But what was true for the Magi was also true for the first Gentile Christians. It was not enough for Matthew’s Jewish Christians to welcome the Gentiles, the Gentiles had to see Jesus in these Jewish Christians. They had to see divine possibilities coming from a very strange and subjugated people. … Only grace gives such sight! … Those Magi and Gentiles were unlikely saints, but saints nonetheless!
They were truth-seekers and risk-takers! … Discovering is a choice and journey! … But I am timid; I need magi boldness!
They are truth-seekers! Am I passionate about truth? Or do I want to hear only what I want to hear? … Truth is the mind’s conformity to reality and its wonder, but in a world gone ideological, too many want to force their truth onto others. … That’s intellectual terrorism. … Truth-seekers are reverent before others’ journeys yet alive with questions and hungry to learn new insights.
The magi were risk-takers! Travel was perilous, yet they followed the lead of a God-inspired hunger. They left security behind. Yet I can be afraid of change and hold back from life’s spiritual journey because I ignore the Spirit walking with me. As one great German theologian said, “The free spirit finds only what it looks for. And God has promised in his word [of scripture] that he lets himself be found by those who seek him.” [Karl Rahner] … Am I enough of a magi?
One imagines the magi on their trek to Bethlehem and God training their hearts in quiet moments to see. The magi sought and they found; their gifts proclaimed their discovery, this infant was king, deity, and sacrifice.
The former Dominican Master General, Timothy Radcliffe wrote, “no gift [really] worth receiving leaves us as we are.” … “no gift [really] worth receiving leaves us as we are.” Too often we want Christ without being changed.
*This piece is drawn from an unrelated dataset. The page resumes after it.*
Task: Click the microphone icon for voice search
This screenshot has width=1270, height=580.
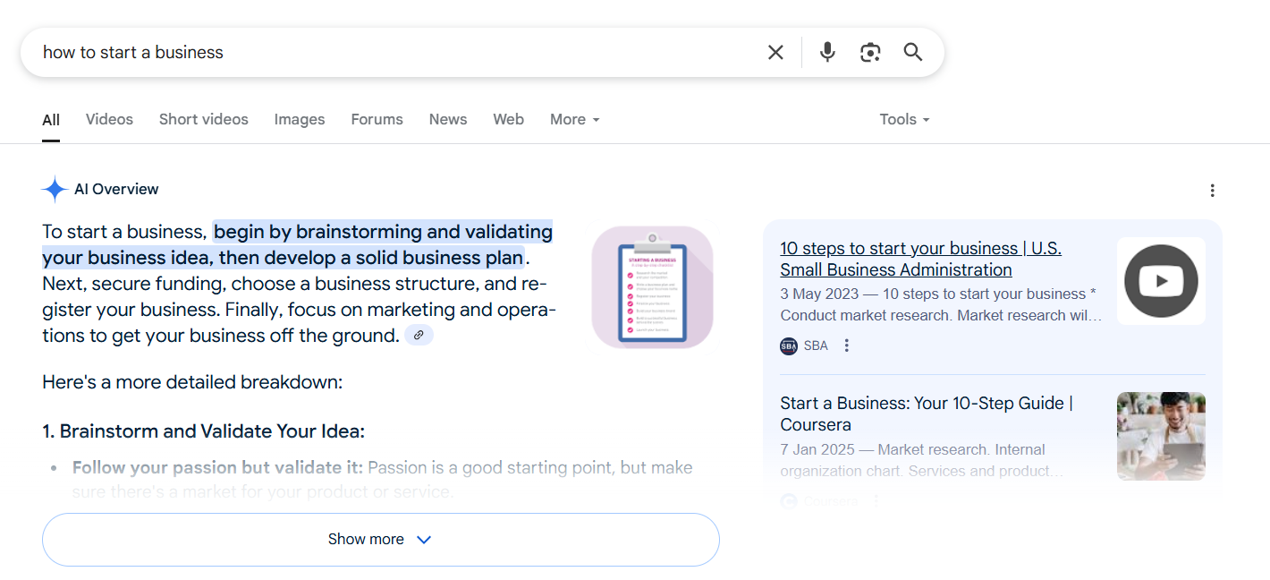Action: [x=826, y=52]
God made himself small and vulnerable as a pure gift of love so that we would be changed. In the Word-made-flesh in every Mass, Christmas happens again and again. He places himself into the manger of your hands, to be born anew in your flesh. God would give a gift that changes everything in us — Himself.
Don’t let the Christmas focus fade. It is as near as every Mass. Receive his gift; become his gift for someone else.